En un año, los sueldos máximos se han incrementado entre 4% y 9% entre cargos relacionados con la seguridad en TI. El tope de los gerentes subió de $5,5 millones a $6 millones, el salto más significativo, según los datos consolidados de las tres consultoras. “Hay una preocupación por acceder a gente con más experiencia. Las organizaciones están dispuestas a pagar más para evitar que haya problemas, porque los ciberataques van a seguir pasando”, señala Toselli.

Cristián Ruz, académico del departamento de Ciencias de la Computación de la Escuela de Ingeniería de la UC, ve con buenos ojos que los cargos de mayor preparación estén siendo más requeridos: “La persona encargada de seguridad ya no puede tener un puesto de bajo rango, sino que debe ser un trabajador con una posición importante, que pueda dirigir políticas de integración para que la seguridad esté dentro de cada proceso”.

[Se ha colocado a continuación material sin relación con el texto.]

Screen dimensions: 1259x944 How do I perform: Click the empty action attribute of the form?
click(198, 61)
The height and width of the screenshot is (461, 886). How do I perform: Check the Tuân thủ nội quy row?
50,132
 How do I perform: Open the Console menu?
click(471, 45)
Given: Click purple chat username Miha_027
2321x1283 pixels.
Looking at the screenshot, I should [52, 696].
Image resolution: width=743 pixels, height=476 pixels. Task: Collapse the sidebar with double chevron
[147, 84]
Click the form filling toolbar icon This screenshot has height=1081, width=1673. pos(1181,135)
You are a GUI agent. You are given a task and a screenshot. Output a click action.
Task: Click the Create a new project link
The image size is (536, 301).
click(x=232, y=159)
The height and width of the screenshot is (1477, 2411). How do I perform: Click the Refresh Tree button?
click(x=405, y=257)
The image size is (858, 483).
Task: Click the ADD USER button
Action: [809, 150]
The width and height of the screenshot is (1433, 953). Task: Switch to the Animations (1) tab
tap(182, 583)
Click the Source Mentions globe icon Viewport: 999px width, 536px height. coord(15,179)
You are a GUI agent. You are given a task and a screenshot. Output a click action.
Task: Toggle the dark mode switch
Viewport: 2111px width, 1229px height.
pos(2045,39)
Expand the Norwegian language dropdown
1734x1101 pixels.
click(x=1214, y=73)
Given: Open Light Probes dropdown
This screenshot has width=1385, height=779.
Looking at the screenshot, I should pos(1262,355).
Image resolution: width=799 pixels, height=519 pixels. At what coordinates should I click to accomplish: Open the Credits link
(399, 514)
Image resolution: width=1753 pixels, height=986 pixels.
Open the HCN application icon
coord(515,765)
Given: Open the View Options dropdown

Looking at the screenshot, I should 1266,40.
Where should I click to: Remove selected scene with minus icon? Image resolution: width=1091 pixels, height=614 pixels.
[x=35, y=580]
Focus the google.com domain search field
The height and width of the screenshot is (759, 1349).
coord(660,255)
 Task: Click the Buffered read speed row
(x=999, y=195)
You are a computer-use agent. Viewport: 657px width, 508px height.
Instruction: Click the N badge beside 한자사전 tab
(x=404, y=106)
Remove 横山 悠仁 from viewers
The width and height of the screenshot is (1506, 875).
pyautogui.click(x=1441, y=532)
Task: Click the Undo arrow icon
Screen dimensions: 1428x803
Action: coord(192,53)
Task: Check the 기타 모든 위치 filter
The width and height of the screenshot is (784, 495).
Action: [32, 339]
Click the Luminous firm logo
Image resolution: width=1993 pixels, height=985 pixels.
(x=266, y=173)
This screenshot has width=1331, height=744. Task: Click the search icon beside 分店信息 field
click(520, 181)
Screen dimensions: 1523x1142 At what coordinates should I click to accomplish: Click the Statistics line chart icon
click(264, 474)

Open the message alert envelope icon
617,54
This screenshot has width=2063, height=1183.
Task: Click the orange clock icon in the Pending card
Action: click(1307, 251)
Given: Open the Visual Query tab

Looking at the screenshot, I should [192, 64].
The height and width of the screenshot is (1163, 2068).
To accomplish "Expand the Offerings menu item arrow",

La gran dificultad al seleccionar estos perfiles es que no existe una carrera asociada, advierten los expertos. Por lo general, son ingenieros comerciales o civiles o incluso contadores auditores, que han ido adquiriendo experiencia en la materia. En la UC, los profesionales que eligen este campo por lo general estudian Ingeniería Civil de Industrias mención Tecnologías de la Información, y hacen cursos optativos de criptografía y seguridad computacional.

Para Ruz, más allá del contenido técnico, se le debe dar importancia al desarrollo de habilidades blandas y liderazgo de quienes se forman en esta área. “La comunicación es clave para impulsar la seguridad y demostrarle al resto de la gente que es importante, pues la mayoría solo lo nota cuando se vulnera. En las empresas, por lo general, no conocen mucho del tema y piensan que nunca les va a pasar, y esa es la idea que hay que tratar de cambiar”, precisa el académico.